Like you say this idea has been explored before (albeit under different names) and there actually is a broad literature on that topic. The names that I associate with this line of work are Wei-Yin Loh, Probal Chaudhuri, Hongshik Ahn, Joao Gama, Antonio Ciampi or Achim Zeileis. You can find a rather comprehensive description of pros and cons and different algorithms (slightly outdated) in this thesis.
Trees with GLM have the following (dis-) advantages (paraphrased from here - you can easily find the preprint by googling):
The functional form of a GLM can can sometimes appear to be too rigid for the whole data set, even if the model might fit well in a subsample.
Especially with large data sets or data sets where knowledge about
the underlying processes is limited, setting up useful parametric
models can be difficult and their performance with respect to
prediction may not be suffcient.
Trees are able to incorporate non-linear relationships or find the
functional relationship by themselves and therefore can have higher
predictive power in settings where classic models are biased or even
fail.
Due to their explorative character, trees with GLM can reveal
patterns hidden within data modelled with GLM or provide further
explanation of surprising or counter-intuitive results by
incorporating additional information from other covariates.
They can be helpful in identifying segments of the data for whom an a
priori assumed model fits well. It may be that overall this model has
a poor fit but that this is due to some contamination (for example
merging two separate data files or systematic errors during data
collection at a certain date). Trees with GLM might partition the
data in a way that enables us to find the segments that have poor fit
and find segments for which the fit may be rather good.
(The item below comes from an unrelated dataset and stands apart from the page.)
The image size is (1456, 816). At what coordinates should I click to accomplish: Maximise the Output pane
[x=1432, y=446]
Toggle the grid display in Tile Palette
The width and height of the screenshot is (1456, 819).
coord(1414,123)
The tree-like structure allows the effects of these covariates to be
non-linear and highly interactive as opposed to assuming a linear in
influence on the linked mean.
Trees with GLM may lead to additional insight for an a priori assumed
parametric model, especially if the underlying mechanisms are too
complex to be captured by the GLM.
Trees with GLM can automatically detect interactions, non-linearity,
model misspecification, unregarded covariate influence and so on.
They can be used as an exploratory tool in complex and large data
sets for which it has a number of advantages.
Compared to a global GLM, a GLM model tree can alleviate the problem
of bias and model misspecification and provide a better fit.
Compared to tree algorithms with constants, the specification of a
parametric model in the terminal nodes can add extra stability and
therefore reduce the variance of the tree methods.
Being a hybrid of trees and classic GLM-type models, the performance
usually lies between those two poles: They tend to exhibit higher
predictive power than classic models but less than non-parametric
trees.
They add some complexity compared to classical model because of the
splitting process but are usually more parsimonous than
non-parametric trees.
They show a higher prediction variance than a global model in bootstrap
experiments, but much less than non-parametric trees (even pruned
ones).
Using a GLM in the node of a tree typically leads to smaller trees
Using a GLM in the node of a tree typically leads to more stable
predictions as compared to a tree with only a constant (but not as
stable as bagging or forests of trees)
The VC Dimension of a tree with GLM in the nodes is higher than the
equivalent tree with only a constant (as the latter is a special case
of the former)
Regarding the "effectiveness" (I assume you mean predictive performance) of trees with GLM, most of the papers cited in the above two links do provide some investigation into that. However, a comprehensive, broad comparison of all the algorithms with competitors like standard trees have not been done to the best of my knowledge.